When money isn’t an issue, global surrogacy also goes in the other direction.

Surrogacy is banned in China. So when Tony Jiang and his wife, who live in Shanghai, discovered they couldn’t have children on their own, they decided to look overseas, and ended up traveling to a surprising place for help.

“I already tried illegal underground surrogates in southern China, which turned out to be a total failure,” Jiang told America Tonight. “So that’s why afterwards I would try to explore international surrogacy industry. I checked with the surrogates from India, Ukraine, and Thailand. They had the solution in California.”

Three years and $275,000 later, Jiang and his wife now have three children: a daughter and a twin boy and girl, who were all born from the same surrogate. If they had been born in China, Jiang and his wife would be in violation of Chinese law. But the children were born in The Golden State; they’re all American citizens.

The government has already relaxed its one-child policy, permitting couples to have two children if at least one spouse is an only child, like both Jiang and his wife.
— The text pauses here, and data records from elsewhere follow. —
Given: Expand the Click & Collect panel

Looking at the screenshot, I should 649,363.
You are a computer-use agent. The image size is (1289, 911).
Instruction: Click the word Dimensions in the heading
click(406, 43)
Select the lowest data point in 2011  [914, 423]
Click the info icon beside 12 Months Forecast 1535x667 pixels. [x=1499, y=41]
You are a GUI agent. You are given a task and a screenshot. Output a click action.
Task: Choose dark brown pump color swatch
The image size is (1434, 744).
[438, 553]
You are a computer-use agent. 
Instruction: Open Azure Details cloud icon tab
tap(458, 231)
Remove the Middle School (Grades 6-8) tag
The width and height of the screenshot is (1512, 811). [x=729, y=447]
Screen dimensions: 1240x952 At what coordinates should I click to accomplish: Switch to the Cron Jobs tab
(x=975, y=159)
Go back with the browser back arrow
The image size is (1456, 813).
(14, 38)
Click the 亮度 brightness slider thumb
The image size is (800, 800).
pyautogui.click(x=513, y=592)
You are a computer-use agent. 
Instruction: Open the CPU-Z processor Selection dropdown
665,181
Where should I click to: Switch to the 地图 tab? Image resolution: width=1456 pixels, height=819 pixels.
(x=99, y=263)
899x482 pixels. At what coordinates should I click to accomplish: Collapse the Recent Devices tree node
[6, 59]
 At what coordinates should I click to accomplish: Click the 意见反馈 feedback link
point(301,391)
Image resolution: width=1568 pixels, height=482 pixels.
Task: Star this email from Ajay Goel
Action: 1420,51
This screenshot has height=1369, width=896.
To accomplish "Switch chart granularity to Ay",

But Chinese couples who have more than two children still face heavy penalties, so surrogacy is attracting the Chinese parents who can afford it to come to the U.S.

“It means that they’re getting their children with foreign passports,” said Jiang. “So they don’t bother registering that newborn as a Chinese citizen.”

Soon after his children were born, friends began asking Jiang for help. Before long, the young father was in the business of babies, setting up his own surrogacy agency, DiYi Consulting, which has helped nearly 100 couples since it began operating in 2012.

In addition to skirting China’s child restrictions, American surrogacy also opens a window for emigration. Upon turning 21, children born in the U.S. can apply for green cards for their parents.

Jiang pointed out another advantage in the American surrogate experience: gender selection.

Many Chinese seeking American surrogates request boys because male children are still culturally preferred. That’s possible in the U.S., where gender selection in technically straightforward through in vitro fertilization.

“It’s not commercially open or allowed in greater China region,” Jiang explained. “Especially for those couples already having a girl or a boy and they are doing further family building, gender selection will be very essential to them.”

Three of the nearly 100 Chinese couples Jiang’s agency has helped are gay, but he said infertility is what has motivated most of his clients to seek out surrogacy.

According to the Chinese Population Association, some 40 million Chinese citizens are infertile – about 12.5 percent of people of childbearing age. That number has quadrupled over the past 20 years.

But surrogacy in the U.S. is only available to those who can afford it. Jiang said a basic package, including one IVF cycle, costs between $120,000 and $170,000.

“I think 90 percent of my clients are private business owners,” Jiang said. “They have very high income. Also, maybe some middle class and above.”

Although there are no official statistics on the number of Chinese parents who come to the U.S. for surrogacy, agencies say it’s growing rapidly. All they have to do is point out the growing number of American surrogacy clinics and agencies that are hiring Mandarin speakers and developing websites in Chinese.

Going Global for a Family, Al Jazeera (May 12, 2014).